UUID gnx support

93 views
Skip to first unread message

spike

unread,
Sep 12, 2022, 4:39:40 PM9/12/22
to leo-e...@googlegroups.com
A longstanding pet peeve of mine is that Leo includes the user name in
the gnx string, so I patched it to use UUIDs instead. I don't know if
anyone else cares enough to warrant including this upstream, but I've
created a PR (#2843) in case anyone is interested.

I've been using this for a couple of months without difficulty, but YMMV.

Edward K. Ream

unread,
Sep 12, 2022, 5:40:10 PM9/12/22
to leo-editor
On Mon, Sep 12, 2022 at 3:39 PM spike <spiketheh...@runbox.com> wrote:
A longstanding pet peeve of mine is that Leo includes the user name in
the gnx string, so I patched it to use UUIDs instead. I don't know if
anyone else cares enough to warrant including this upstream, but I've
created a PR (#2843) in case anyone is interested.

I care, and I want to retain the user ids.

Edward

spike

unread,
Sep 13, 2022, 12:46:11 AM9/13/22
to leo-e...@googlegroups.com
Fair enough.

Edward K. Ream

unread,
Sep 13, 2022, 6:14:19 AM9/13/22
to leo-editor
On Monday, September 12, 2022 at 11:46:11 PM UTC-5 spike wrote:
On 2022-09-12 15:39, Edward K. Ream wrote:
 
>>> A longstanding pet peeve of mine is that Leo includes the user name in the gnx string, so I patched it to use UUIDs instead.
...
>>>I don't know if anyone else cares enough to warrant including this upstream, but I've created a PR (#2843) in case anyone is interested.

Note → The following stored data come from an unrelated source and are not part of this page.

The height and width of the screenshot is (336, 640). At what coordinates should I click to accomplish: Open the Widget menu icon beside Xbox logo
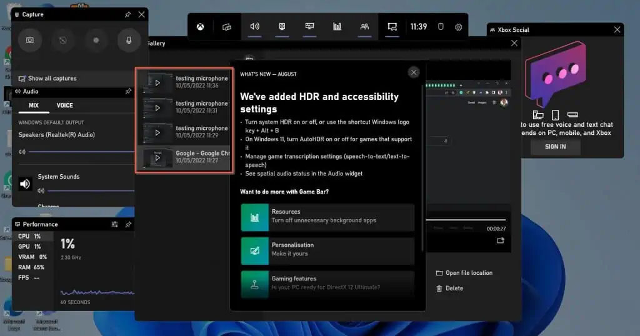click(x=226, y=27)
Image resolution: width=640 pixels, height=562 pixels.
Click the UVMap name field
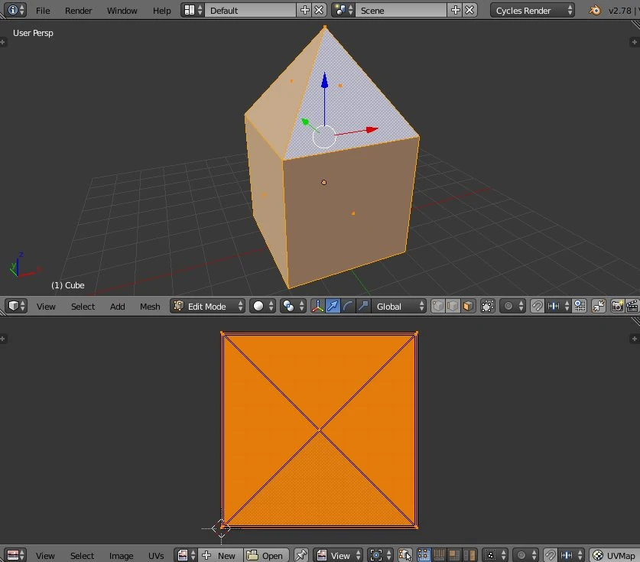621,554
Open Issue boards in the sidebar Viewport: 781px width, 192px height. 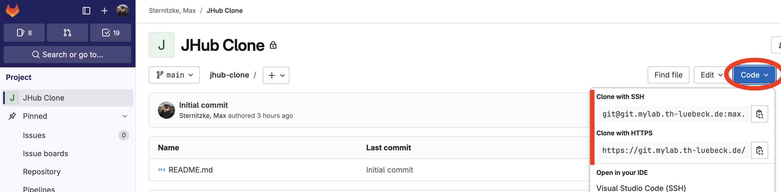pos(45,153)
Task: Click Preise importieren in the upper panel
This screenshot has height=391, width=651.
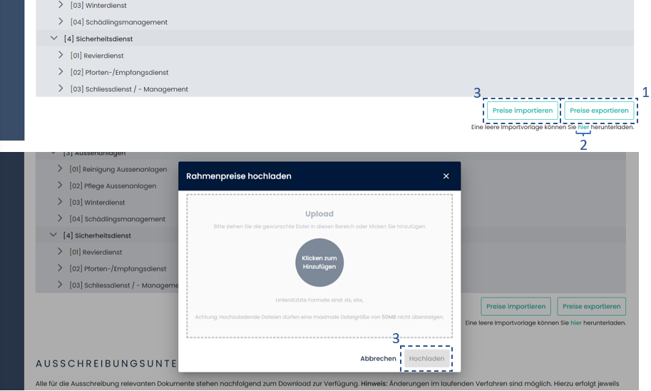Action: (523, 111)
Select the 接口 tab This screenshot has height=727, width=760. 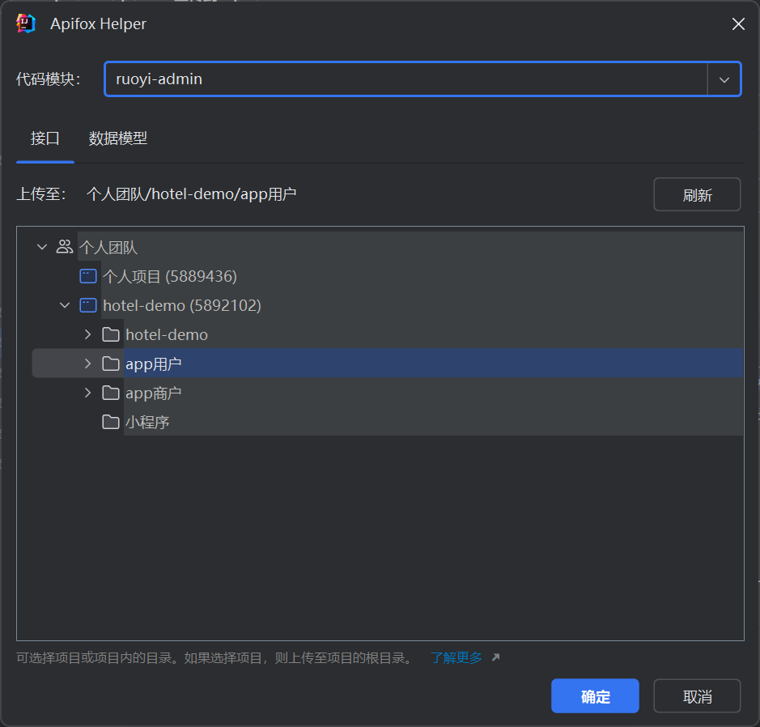pos(45,138)
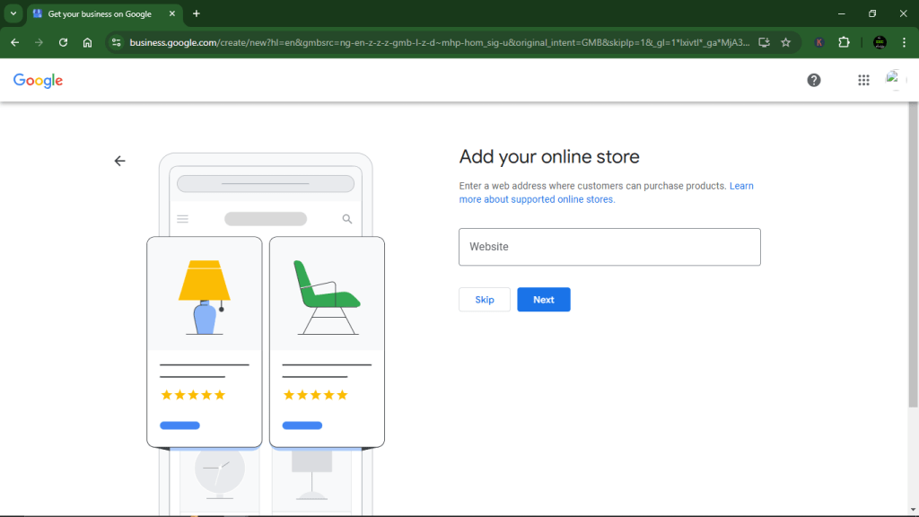Image resolution: width=919 pixels, height=517 pixels.
Task: Open the Google account profile avatar
Action: [896, 80]
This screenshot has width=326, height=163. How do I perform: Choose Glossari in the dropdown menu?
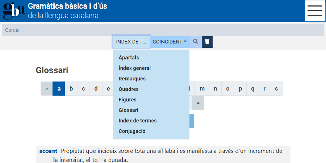click(129, 110)
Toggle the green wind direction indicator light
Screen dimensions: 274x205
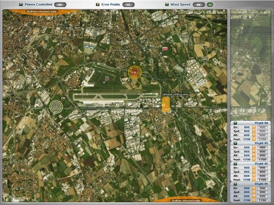(210, 5)
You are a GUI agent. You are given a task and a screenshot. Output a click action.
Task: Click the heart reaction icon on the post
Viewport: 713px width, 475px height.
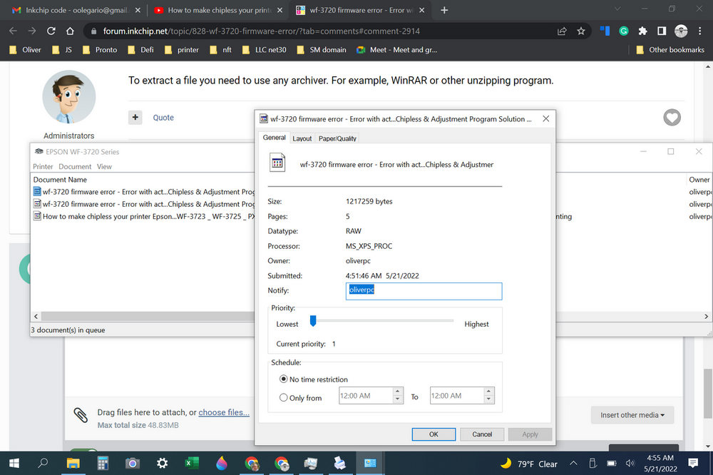672,117
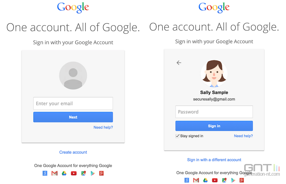Click the Gmail icon under the right sign-in panel
The height and width of the screenshot is (184, 286).
(x=196, y=180)
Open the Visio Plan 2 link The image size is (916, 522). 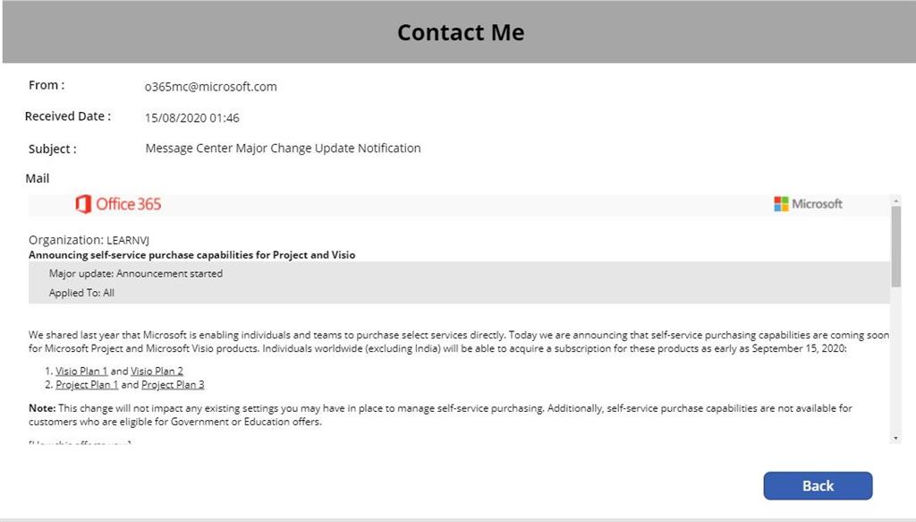point(157,371)
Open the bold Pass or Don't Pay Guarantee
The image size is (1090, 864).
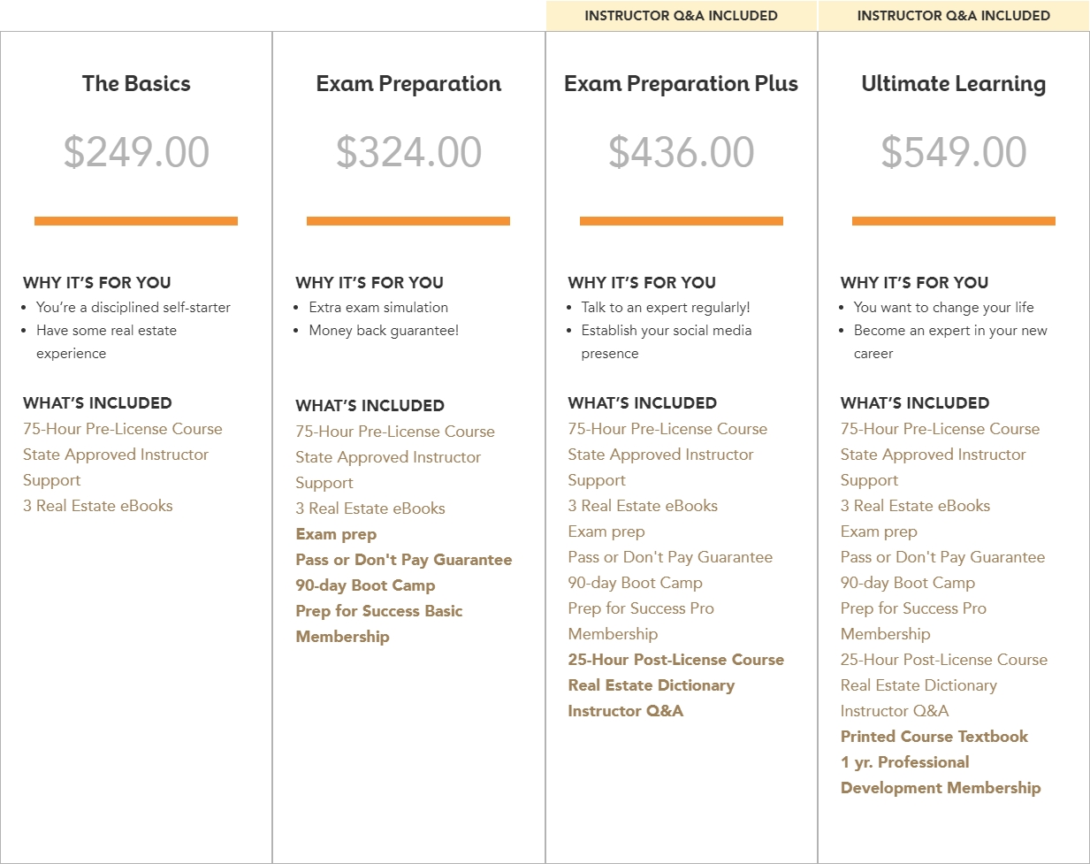click(x=403, y=560)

>>  I care, and I want to retain the user ids.

> Fair enough.

My response was inadequate and misleading. Using UUIDs would not work! References:

- Most recent post on this topic.

All devs should remember the following:

- Unique user ids will eliminate most (but not all!) gnx clashes
- Creating nodes from several copies of Leo's bridge has created gnx clashes resulting from race conditions!
- Leo's read code contains  complex, non-intuitive, to resolve the resulting gnx clashes.

Conclusions

Changing the format of gnxs would introduce the worst kind of bug: subtle and rare.

Being wary of UUIDs should be part of Leo's institutional memory. gnxs must stay as they are! As a result, I have just closed PR #2843.

Edward

P.S. A point of preference. The user ids and timestamps in gnxs are documentation and well-deserved acknowledgments.  Imo, those data should remain!

EKR

Edward K. Ream

unread,
Sep 13, 2022, 6:37:20 AM9/13/22
to leo-editor
On Tuesday, September 13, 2022 at 5:14:19 AM UTC-5 Edward K. Ream wrote:

> Being wary of UUIDs should be part of Leo's institutional memory.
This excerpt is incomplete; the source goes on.